At that, his grandfather stopped what he was doing, hugged the little boy and sprawled out on the floor with him to show him how to do it.

It was touching to see the tenderness with which the grandfather treated the little boy.

It was all the more touching because I knew the story behind their special relationship.

Roy isn’t just the little boy’s grandfather. He’s his guardian, his best buddy and his whole world.

In fact, Roy is all he has.

Little Jay’s father is in prison. Incredibly, his mother is in jail for dealing drugs. And so is his grandmother, Roy’s ex-wife.

When the little boy’s mother got sentenced on yet another drug-dealing charge, Children and Youth Services said the child would be put into foster care.

“You can’t do that,” Roy told them.

Roy was asked if he was willing to over Jay’s care.

“He was only 6 months old at the time,” Roy says. “I remember crying as I held him and rocked him, wondering how I was going to raise him by myself. But I knew I would do anything to give the little fellow a good life.”

At the time, Roy was an independent contractor, working long hours and traveling to job sites wherever he could find construction work.

He changed his entire lifestyle, working only when his mother was available to be with Jay.

“She’s up there in years and isn’t in good health, so it was a day-to-day thing,” Roy says. “When I could get a nearby job I worked when I could. I didn’t want to put him in day care because the little fellow had enough trauma in his life. He screamed when I wasn’t there.”
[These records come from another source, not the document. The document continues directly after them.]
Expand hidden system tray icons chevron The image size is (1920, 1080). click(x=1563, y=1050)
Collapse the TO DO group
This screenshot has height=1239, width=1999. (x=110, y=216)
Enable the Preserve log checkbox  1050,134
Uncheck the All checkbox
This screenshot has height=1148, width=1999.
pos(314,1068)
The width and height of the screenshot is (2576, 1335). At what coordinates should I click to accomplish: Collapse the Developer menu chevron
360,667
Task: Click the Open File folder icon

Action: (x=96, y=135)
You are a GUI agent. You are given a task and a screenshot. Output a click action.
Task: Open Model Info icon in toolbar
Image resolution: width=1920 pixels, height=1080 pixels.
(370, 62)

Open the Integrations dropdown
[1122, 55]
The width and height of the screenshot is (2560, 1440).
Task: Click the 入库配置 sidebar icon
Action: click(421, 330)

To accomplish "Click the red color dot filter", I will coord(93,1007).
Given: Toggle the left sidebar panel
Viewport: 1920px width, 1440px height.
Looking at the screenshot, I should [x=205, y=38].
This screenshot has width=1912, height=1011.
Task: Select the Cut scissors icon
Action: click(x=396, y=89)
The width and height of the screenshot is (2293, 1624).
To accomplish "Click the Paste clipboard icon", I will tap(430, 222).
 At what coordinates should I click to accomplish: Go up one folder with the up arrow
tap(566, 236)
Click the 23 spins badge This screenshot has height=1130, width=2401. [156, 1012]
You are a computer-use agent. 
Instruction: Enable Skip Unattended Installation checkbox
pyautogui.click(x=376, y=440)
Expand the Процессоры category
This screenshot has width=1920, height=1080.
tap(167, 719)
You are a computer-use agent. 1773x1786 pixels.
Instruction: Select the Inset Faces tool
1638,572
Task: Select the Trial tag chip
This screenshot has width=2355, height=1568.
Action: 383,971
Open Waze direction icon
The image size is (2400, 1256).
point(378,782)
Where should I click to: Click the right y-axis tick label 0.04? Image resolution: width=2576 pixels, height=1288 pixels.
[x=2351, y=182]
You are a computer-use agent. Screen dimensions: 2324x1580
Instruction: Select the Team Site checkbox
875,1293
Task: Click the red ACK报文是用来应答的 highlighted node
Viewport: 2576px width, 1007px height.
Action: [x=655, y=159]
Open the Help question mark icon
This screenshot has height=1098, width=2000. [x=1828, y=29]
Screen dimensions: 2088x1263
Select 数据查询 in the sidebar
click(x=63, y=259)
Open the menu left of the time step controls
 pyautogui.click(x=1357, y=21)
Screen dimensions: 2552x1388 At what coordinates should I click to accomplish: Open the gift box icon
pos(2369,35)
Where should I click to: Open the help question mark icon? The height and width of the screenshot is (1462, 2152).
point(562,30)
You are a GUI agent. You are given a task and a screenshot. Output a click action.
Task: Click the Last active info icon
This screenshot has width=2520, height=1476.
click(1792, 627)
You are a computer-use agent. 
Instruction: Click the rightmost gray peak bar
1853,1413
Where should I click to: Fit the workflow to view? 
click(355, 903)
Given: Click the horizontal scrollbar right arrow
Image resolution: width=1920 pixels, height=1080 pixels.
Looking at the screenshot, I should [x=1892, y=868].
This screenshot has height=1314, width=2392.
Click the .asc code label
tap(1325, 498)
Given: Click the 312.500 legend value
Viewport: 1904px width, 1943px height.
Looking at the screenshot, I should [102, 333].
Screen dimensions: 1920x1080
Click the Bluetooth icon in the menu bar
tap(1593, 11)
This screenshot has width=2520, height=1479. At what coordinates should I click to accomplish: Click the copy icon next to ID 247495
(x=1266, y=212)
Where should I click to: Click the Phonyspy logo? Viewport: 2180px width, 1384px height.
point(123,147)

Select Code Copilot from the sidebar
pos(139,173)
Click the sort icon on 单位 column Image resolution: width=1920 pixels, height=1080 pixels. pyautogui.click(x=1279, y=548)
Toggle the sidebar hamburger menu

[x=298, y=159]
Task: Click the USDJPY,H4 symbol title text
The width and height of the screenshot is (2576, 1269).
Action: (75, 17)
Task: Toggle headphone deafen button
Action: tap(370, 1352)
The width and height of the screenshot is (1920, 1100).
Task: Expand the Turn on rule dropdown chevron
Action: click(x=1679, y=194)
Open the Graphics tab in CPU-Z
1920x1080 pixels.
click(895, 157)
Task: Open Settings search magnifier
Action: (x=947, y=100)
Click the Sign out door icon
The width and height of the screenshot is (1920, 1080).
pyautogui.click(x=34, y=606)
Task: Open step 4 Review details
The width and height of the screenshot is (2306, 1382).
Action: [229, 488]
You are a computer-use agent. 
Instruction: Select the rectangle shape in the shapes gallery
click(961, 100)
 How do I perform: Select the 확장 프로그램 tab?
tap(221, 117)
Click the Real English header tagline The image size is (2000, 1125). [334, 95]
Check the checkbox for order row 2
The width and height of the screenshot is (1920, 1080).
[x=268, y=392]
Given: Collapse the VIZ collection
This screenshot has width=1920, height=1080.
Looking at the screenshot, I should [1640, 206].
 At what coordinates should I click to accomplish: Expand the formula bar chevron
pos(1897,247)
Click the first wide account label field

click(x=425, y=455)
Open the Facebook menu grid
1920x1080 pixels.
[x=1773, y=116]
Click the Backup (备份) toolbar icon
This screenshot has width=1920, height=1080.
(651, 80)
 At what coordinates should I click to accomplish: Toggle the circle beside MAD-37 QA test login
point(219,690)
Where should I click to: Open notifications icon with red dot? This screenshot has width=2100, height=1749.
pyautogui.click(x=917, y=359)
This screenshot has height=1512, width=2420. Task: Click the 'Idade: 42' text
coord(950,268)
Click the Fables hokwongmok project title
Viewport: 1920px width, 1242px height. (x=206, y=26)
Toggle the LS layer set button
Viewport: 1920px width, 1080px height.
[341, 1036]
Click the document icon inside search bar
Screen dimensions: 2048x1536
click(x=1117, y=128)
Now that Jay is in kindergarten, his grandfather drives him to school and works while he’s there. After school little Jay comes with his grandfather wherever he is working.

Jay calls his grandfather “buddy.” They are best buds, the center of each other’s world.

“We get by day by day. I don’t know what the future will hold, but I know I will always be at his side,” Roy says.

Roy is more than a grandfather. He’s a quiet hero, coming to the rescue of a little boy who had no safety and no future without him.

There are more and more grandparents stepping up to raise their grandkids when the children’s own parents can’t or won’t raise them.

The U.S. Census Bureau says more than 7 million grandparents have responsibility for their grandkids.

Sometimes the children’s grandparents are in and out of their lives. Sometimes, as in Roy’s case, they are out of the picture.

It’s a little easier when there are two grandparents giving custodial care. Yet, in so many cases, there is nothing easy about it.

We recently went to a big party where an elderly couple was struggling with a crying baby.

The couple told me their daughter had the baby then left it to be on the road with her latest boyfriend. It’s another case where drugs are involved.

The grandparents never thought they would be raising another child at their age. But they weren’t going to let the baby be neglected.

Several of my friends have become late-in-life custodial parents.

Grandparents always played an important role for their grandchildren. But in the past it was a supporting role. It’s different when grandparents are suddenly the only support system a child has.

My friends Kathy and Nicky stepped up to the plate to raise their grandson after their daughter died. While they say it “turned their life around,” they are grateful they can be there for their grandson.

“There are so many rewards to having him. We are so blessed. It’s worth any sacrifice we have to make,” Kathy says.

Roy says that, too. He might not know how he’ll get by from day to day, but he knows with all certainty he will make it happen.

He will do anything for his little buddy.